JOB — Copy out the material word for word, everything from the line containing "Date de dernière mise à jour (409, 586)" down to the line containing "Kontakt oss (122, 2504)", both of those lines included.

** START SUPPLIED INFORMATION **

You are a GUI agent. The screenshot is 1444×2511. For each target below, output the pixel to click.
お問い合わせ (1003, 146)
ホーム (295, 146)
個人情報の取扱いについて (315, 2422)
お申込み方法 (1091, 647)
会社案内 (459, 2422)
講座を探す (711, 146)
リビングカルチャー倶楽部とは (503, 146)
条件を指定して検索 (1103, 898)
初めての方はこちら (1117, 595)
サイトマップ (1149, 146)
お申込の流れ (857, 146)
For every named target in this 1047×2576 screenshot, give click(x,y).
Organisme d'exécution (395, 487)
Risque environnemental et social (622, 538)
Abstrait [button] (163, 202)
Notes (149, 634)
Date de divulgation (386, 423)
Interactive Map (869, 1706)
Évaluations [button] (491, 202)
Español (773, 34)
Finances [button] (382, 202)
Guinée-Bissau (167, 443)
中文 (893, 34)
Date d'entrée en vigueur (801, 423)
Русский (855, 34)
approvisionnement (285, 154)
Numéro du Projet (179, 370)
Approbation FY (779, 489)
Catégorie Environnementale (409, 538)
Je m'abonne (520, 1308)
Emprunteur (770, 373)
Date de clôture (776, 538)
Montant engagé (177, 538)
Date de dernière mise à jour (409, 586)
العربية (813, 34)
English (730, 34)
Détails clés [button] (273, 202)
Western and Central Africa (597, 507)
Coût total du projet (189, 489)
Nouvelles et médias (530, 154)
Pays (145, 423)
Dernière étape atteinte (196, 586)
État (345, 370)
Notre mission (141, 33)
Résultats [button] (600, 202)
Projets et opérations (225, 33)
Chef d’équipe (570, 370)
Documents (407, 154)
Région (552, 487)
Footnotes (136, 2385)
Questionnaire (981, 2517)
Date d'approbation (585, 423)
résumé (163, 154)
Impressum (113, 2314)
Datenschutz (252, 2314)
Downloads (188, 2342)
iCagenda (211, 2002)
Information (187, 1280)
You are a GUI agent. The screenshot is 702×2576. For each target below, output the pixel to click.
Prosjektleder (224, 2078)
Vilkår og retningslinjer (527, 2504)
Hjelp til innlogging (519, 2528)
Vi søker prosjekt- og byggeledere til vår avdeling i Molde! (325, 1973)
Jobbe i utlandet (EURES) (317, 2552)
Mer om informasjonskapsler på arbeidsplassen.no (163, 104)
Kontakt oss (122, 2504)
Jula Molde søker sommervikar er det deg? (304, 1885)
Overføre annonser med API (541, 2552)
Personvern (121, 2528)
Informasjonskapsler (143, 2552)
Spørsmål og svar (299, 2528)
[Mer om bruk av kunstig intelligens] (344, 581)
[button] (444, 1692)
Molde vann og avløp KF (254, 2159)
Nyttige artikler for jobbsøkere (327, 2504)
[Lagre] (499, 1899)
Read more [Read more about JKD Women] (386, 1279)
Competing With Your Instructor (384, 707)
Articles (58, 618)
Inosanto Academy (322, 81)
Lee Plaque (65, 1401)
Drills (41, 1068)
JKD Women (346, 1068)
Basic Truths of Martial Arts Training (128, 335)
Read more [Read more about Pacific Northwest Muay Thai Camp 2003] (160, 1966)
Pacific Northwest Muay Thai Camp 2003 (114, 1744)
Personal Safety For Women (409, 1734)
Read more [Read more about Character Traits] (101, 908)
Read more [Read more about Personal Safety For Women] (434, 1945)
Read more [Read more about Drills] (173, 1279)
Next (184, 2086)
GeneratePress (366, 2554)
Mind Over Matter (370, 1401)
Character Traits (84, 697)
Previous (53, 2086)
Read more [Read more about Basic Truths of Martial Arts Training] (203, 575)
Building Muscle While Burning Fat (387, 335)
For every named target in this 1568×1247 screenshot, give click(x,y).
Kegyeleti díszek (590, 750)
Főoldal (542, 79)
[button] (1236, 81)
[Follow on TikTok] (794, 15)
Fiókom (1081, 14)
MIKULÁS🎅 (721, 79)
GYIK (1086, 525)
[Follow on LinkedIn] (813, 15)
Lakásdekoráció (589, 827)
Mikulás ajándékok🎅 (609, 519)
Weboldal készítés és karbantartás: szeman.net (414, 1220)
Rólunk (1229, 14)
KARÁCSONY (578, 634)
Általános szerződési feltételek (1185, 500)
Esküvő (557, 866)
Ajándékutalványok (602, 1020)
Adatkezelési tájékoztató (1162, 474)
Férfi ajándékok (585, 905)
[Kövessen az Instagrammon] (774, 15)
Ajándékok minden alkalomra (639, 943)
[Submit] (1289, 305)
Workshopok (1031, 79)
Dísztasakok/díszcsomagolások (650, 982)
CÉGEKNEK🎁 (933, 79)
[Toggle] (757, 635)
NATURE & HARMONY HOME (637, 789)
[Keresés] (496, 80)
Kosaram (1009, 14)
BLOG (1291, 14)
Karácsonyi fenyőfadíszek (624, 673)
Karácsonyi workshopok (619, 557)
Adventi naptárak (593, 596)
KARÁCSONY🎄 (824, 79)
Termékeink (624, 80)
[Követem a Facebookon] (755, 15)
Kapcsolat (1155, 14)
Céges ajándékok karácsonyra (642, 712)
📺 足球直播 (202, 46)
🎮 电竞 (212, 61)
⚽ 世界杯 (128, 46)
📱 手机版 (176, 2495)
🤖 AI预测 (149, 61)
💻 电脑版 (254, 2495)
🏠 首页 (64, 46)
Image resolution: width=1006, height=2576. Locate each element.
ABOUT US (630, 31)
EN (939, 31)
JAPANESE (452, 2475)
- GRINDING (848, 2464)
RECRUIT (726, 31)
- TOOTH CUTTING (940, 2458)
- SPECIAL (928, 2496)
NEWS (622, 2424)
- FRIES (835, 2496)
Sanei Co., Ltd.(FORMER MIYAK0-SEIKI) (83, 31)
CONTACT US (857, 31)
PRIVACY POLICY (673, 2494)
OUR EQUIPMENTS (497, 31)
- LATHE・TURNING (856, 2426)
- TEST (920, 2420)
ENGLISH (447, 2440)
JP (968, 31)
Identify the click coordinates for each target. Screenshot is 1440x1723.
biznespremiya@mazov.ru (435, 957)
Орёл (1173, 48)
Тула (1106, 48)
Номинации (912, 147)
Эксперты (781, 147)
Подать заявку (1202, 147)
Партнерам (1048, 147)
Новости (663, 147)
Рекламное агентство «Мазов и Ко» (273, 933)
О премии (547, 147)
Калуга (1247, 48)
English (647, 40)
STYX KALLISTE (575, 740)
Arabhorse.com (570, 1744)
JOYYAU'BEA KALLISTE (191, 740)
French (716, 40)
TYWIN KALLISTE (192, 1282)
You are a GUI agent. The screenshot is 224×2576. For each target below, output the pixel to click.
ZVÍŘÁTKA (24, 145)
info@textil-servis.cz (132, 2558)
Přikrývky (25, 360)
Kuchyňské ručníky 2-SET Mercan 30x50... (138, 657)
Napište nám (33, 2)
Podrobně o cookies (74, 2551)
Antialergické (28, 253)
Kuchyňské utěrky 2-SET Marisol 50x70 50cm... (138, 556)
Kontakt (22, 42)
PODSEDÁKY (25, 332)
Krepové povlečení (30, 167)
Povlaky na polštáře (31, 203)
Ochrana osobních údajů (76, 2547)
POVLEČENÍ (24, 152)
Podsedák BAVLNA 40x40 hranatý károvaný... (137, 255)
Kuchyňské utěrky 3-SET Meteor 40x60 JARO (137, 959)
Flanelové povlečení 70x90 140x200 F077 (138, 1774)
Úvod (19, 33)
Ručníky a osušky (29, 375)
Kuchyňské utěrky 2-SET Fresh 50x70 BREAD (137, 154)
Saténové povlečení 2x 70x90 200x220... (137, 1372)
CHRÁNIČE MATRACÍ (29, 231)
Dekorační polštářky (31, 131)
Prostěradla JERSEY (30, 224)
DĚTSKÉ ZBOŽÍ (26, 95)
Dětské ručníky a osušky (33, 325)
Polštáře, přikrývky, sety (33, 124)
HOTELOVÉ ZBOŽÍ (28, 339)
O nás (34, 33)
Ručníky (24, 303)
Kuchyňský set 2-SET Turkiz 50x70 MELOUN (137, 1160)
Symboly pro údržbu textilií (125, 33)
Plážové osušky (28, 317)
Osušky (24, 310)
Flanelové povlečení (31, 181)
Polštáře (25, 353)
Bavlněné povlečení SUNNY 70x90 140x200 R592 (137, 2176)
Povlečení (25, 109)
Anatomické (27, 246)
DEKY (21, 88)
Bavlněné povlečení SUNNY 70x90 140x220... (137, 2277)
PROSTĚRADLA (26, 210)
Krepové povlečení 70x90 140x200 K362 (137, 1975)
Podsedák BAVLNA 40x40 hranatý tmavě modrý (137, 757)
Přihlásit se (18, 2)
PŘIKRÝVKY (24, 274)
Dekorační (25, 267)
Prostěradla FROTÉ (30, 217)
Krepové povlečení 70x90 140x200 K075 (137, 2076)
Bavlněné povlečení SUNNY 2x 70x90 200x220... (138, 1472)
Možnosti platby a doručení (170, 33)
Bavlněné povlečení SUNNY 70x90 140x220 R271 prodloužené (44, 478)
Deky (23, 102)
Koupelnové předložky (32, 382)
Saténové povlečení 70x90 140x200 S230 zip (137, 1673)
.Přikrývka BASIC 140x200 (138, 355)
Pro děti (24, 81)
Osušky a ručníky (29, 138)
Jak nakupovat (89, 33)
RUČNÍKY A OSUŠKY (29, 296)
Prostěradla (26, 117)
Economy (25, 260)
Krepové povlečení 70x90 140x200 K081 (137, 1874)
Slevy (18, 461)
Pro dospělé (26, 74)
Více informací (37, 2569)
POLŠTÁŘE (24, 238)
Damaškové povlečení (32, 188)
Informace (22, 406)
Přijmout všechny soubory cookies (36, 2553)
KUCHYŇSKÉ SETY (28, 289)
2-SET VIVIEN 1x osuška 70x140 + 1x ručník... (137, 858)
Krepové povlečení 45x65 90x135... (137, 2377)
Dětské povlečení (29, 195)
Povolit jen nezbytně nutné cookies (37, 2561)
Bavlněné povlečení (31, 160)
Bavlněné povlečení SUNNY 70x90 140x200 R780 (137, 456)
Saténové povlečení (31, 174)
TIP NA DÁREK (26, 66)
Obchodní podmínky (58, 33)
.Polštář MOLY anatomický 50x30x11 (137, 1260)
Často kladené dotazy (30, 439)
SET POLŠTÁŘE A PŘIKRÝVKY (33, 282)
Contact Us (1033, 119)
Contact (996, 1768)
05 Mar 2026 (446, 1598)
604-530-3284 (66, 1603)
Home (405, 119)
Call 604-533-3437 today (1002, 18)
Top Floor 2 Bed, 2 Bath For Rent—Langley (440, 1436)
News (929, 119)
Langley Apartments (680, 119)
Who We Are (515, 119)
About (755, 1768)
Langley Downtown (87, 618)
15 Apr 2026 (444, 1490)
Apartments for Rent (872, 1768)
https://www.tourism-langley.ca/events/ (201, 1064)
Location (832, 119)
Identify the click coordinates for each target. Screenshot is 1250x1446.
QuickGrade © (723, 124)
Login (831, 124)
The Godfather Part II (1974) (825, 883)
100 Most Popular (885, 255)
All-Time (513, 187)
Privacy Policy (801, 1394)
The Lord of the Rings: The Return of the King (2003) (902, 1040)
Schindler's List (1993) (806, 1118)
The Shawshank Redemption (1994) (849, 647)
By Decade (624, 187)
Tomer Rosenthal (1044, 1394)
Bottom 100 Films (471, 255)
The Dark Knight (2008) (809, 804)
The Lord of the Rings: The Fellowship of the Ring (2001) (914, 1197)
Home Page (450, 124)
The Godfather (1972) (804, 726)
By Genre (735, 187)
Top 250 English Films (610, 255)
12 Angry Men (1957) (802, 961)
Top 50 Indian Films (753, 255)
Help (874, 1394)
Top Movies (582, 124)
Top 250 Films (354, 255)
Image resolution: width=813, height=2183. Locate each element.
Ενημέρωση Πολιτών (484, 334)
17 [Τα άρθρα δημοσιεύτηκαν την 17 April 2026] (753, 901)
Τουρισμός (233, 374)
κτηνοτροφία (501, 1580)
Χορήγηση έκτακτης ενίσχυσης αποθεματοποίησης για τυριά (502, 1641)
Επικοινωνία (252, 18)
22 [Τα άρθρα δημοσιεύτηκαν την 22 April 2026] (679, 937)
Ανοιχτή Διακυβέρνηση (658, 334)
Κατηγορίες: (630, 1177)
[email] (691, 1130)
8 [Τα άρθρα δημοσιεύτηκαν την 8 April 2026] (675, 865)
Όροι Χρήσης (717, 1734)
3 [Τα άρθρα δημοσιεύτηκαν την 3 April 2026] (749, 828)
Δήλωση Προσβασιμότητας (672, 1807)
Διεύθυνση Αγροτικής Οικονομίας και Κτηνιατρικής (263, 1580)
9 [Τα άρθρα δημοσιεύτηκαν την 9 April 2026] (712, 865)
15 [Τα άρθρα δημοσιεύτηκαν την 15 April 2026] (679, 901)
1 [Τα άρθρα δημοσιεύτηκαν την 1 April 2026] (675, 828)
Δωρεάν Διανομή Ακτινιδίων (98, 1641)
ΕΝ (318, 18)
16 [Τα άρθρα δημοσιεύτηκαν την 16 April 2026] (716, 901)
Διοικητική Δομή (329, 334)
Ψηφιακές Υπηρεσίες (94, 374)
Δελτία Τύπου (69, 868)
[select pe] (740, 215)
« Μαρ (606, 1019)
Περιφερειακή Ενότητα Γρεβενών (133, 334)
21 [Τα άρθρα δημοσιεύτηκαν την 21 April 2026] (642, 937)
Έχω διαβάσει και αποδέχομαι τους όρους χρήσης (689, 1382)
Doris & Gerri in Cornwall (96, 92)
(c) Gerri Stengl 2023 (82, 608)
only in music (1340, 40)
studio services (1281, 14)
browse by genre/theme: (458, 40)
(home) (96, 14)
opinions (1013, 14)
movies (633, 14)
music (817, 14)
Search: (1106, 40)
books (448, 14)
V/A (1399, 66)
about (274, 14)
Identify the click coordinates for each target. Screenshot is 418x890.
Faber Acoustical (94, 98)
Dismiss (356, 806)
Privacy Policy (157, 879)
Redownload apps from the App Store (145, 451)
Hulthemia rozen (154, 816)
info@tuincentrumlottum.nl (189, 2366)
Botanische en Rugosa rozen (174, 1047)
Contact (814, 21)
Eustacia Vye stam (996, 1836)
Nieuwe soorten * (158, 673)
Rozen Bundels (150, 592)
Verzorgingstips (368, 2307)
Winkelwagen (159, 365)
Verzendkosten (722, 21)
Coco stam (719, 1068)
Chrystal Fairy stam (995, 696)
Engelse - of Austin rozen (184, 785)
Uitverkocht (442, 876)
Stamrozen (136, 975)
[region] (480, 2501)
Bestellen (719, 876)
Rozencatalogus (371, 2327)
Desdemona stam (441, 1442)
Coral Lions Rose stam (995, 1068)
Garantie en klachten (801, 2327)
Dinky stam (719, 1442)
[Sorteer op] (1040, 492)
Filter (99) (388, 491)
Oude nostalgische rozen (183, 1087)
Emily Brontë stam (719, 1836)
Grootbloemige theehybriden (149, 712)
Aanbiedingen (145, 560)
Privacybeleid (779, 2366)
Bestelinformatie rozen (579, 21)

** END SUPPLIED INFORMATION **

FINISHED ANSWER —
Date de dernière mise à jour (409, 586)
العربية (813, 34)
English (730, 34)
Détails clés [button] (273, 202)
Western and Central Africa (597, 507)
Coût total du projet (189, 489)
Nouvelles et médias (530, 154)
Pays (145, 423)
Dernière étape atteinte (196, 586)
État (345, 370)
Notre mission (141, 33)
Résultats [button] (600, 202)
Projets et opérations (225, 33)
Chef d’équipe (570, 370)
Documents (407, 154)
Région (552, 487)
Footnotes (136, 2385)
Questionnaire (981, 2517)
Date d'approbation (585, 423)
résumé (163, 154)
Impressum (113, 2314)
Datenschutz (252, 2314)
Downloads (188, 2342)
iCagenda (211, 2002)
Information (187, 1280)
You are a GUI agent. The screenshot is 702×2576. For each target below, output the pixel to click.
Prosjektleder (224, 2078)
Vilkår og retningslinjer (527, 2504)
Hjelp til innlogging (519, 2528)
Vi søker prosjekt- og byggeledere til vår avdeling i Molde! (325, 1973)
Jobbe i utlandet (EURES) (317, 2552)
Mer om informasjonskapsler på arbeidsplassen.no (163, 104)
Kontakt oss (122, 2504)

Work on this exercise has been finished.